In those days the village was ruled by a cruel and rapacious baron who took whatever he wanted and laid everything to waste. The English knight came to his castle one evening with his sword in his hand and when he left the following morning, the baron and his best soldiers lay dead and the servants had fled. The Knight then ordered the castle to be burnt down and declared that there would be no more barons or kings and that if anybody tried to hurt the village, be it human or daemon, he would protect them, and he kept his word, although as news of the brave and ruthless Knight spread, few cared to test him.


The Knight moved into a small house overlooking the village which had been empty for many years, and there he settled.  Many women came to him, but he refused them all, just allowing the elderly woman called Gina, who many thought was a witch, to clean and cook for him, and when she died her daughter took over her duties, and eventually her daughter in turn. He planted crops around his cottage and he trained the young men how to fight and to be chivalrous. Only on Friday night, when the sun set would he stop work and then he prayed and sang songs in a strange tongue until the sun went down on Saturday night. and that was his day of rest.

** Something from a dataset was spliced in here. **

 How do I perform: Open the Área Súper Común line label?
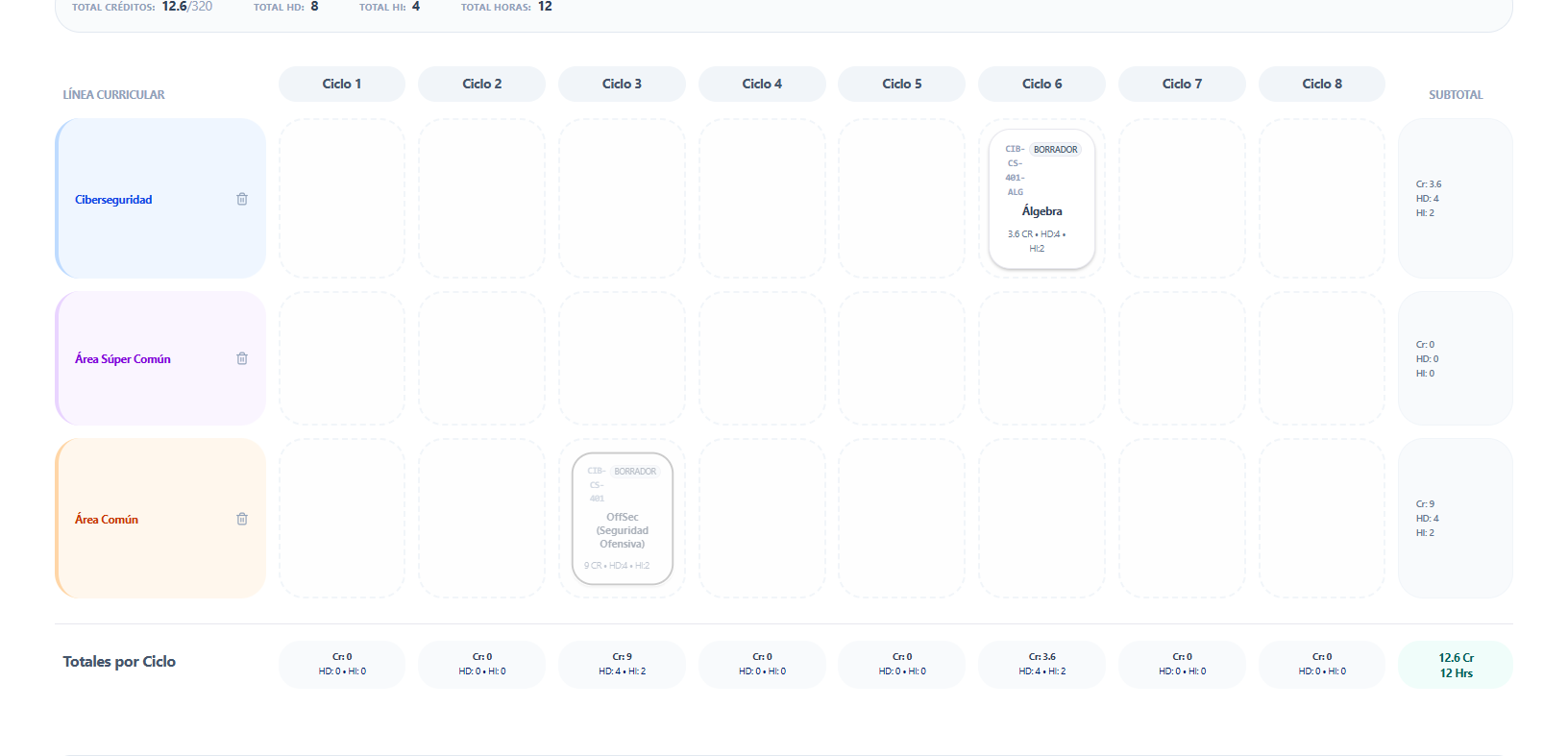coord(123,359)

Sometimes at night he would look out over the sea as if he were searching for something, and the young men who followed him about, would sit with him and respect his silence, a respect due to such a good and holy man, and then he would sigh and tell them of his past, of the good king Arthur and his beautiful Queen, and of dragons and brave knights.

“What happened to them all?” asked Amadeo, the youngest and most attentive of his followers.

“They died many years ago, many in battle some in old age in a nunnery or a monastery. Even my friend the Rabbi will be underground, mourned by many.”

“How could you have known them all, you still seem young and are so healthy.”

“Because God has not willed it. Every morning when I arise from my bed I pray for release, to join my comrades, and for forgiveness, but I am still alive, serving my penance.”


The young men all left him sitting quietly on the cliff edge, all except Amadeo, whose father was said to be the Priest and who sang like a nightingale.

“I will pray with you” he said.

“Thank you” the Knight responded, and the two sat together, huddled together for warmth, and both prayed in their different ways, using prayers they had been taught by holy men who loved God. The sea looked black but calm, and in the distance they could see fishing boats, and there was the moon looking larger than in England, and brighter.  Launcelot thought about his country and hoped that peace had come to it and decency, and wondered if he and Arthur were remembered, and how.  He had heard that the blight was slowly lifting, and that the country was becoming civilised again, although it would never be what it once was.


 And then Amadeo started to sing, quietly at first so that one could hardly hear him, it was as if the sound came from the sea below and the skies above, but then the words came out true and clear, as he sang an ancient song from the Italian south about a woman who falls in love with a merchant who on his way back from a distant land drowned at sea, and from then on, every night she prayed for him to return to her. And then one night he did return fresh from his grave covered in seaweed and smelling of salt and he took his love with him back to the ocean where they could swim forever.


Amadeo stopped singing and looked down at the knight by his side; his eyes were closed and his face shone golden in the dark. Amadeo kissed his forehead, which was cold, and then he hurried towards the village to call his father, weeping as he ran, for the great knight was dead and everything was ordinary again.